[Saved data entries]
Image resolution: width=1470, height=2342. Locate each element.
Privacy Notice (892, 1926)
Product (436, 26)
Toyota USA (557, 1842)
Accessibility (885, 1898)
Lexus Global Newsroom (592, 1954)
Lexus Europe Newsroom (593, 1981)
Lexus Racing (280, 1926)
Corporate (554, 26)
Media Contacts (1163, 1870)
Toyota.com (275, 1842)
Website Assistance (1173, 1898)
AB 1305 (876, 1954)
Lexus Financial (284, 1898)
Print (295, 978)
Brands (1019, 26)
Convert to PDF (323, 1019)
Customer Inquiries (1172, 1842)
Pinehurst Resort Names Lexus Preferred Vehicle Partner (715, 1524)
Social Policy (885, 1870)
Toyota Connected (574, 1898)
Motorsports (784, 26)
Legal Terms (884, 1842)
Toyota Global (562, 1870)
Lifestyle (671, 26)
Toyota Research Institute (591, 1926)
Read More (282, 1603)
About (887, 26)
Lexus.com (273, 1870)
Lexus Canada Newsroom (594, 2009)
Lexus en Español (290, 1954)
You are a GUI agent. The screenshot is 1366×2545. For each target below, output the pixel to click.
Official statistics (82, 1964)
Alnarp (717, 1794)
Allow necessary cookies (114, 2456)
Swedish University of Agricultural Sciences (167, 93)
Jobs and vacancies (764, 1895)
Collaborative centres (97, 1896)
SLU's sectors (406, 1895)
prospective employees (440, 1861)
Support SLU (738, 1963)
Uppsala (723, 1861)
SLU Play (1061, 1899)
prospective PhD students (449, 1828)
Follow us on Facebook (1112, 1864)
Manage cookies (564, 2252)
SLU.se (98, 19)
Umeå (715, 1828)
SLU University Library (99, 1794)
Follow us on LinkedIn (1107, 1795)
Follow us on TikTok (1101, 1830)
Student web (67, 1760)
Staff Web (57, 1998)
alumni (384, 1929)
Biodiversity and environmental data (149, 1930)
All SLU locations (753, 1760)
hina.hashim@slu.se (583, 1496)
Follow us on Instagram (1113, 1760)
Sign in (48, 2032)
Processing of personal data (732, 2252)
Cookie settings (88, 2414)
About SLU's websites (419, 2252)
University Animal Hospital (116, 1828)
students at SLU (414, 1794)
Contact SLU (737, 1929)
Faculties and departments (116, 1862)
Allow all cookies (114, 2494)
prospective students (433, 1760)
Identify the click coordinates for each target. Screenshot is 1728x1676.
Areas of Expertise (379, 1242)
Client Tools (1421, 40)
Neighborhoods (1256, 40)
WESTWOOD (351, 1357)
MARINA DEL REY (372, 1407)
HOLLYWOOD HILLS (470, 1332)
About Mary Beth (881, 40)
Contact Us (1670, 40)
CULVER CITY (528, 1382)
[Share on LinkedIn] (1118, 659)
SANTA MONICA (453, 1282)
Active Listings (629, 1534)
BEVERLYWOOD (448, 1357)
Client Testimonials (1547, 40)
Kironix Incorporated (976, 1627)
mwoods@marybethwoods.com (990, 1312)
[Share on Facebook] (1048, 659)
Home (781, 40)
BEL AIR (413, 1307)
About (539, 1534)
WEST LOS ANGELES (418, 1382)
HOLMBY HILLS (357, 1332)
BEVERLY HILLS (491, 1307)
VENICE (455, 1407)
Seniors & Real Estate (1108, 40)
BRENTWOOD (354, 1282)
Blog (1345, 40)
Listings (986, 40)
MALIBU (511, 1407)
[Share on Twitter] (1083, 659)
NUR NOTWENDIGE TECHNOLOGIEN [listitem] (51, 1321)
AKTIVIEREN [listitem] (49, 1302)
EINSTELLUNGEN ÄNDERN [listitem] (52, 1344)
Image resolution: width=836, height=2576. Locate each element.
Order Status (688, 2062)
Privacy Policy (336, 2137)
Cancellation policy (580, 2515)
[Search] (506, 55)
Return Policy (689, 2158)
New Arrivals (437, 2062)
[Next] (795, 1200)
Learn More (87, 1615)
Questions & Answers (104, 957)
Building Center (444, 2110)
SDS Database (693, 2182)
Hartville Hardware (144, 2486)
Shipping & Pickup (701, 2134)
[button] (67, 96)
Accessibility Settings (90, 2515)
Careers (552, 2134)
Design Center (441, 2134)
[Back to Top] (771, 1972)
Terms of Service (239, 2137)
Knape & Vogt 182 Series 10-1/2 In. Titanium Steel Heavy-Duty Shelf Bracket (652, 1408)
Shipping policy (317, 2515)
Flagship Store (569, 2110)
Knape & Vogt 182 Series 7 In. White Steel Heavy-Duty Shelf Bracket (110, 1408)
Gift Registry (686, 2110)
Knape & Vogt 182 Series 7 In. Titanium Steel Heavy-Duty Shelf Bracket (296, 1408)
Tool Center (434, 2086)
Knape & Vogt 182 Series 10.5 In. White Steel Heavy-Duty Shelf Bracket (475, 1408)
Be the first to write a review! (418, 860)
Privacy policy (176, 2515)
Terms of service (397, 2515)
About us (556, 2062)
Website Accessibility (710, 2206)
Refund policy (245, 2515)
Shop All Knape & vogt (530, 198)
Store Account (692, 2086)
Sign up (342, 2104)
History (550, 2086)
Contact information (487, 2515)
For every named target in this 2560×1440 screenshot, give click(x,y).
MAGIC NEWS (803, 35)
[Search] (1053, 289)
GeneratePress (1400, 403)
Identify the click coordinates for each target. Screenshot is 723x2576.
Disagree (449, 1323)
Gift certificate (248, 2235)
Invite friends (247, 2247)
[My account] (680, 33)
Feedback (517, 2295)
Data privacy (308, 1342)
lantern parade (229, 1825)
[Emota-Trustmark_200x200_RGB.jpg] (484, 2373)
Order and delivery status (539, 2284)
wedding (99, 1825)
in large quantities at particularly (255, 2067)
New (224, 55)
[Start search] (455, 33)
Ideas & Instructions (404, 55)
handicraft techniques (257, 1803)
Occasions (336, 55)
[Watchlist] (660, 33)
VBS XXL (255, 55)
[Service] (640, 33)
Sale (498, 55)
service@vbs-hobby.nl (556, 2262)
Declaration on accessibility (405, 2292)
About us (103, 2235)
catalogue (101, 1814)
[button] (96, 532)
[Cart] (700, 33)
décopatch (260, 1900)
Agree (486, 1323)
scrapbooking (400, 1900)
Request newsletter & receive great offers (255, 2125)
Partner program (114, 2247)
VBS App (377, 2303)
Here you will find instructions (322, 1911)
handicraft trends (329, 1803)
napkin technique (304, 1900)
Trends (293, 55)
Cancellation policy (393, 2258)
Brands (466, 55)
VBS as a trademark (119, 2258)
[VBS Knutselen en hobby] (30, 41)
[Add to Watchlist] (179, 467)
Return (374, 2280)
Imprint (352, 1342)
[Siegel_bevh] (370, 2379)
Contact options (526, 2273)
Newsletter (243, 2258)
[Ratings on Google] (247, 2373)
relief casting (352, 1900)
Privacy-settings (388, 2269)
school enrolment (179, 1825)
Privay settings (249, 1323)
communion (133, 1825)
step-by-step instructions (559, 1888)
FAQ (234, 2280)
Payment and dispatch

Instructions to follow: Exact reproduction is required. Give the lines of the data from its first line through the line containing "Lexus Racing (280, 1926)", and no others.

Task output:
Image resolution: width=1470, height=2342. Locate each element.
Privacy Notice (892, 1926)
Product (436, 26)
Toyota USA (557, 1842)
Accessibility (885, 1898)
Lexus Global Newsroom (592, 1954)
Lexus Europe Newsroom (593, 1981)
Lexus Racing (280, 1926)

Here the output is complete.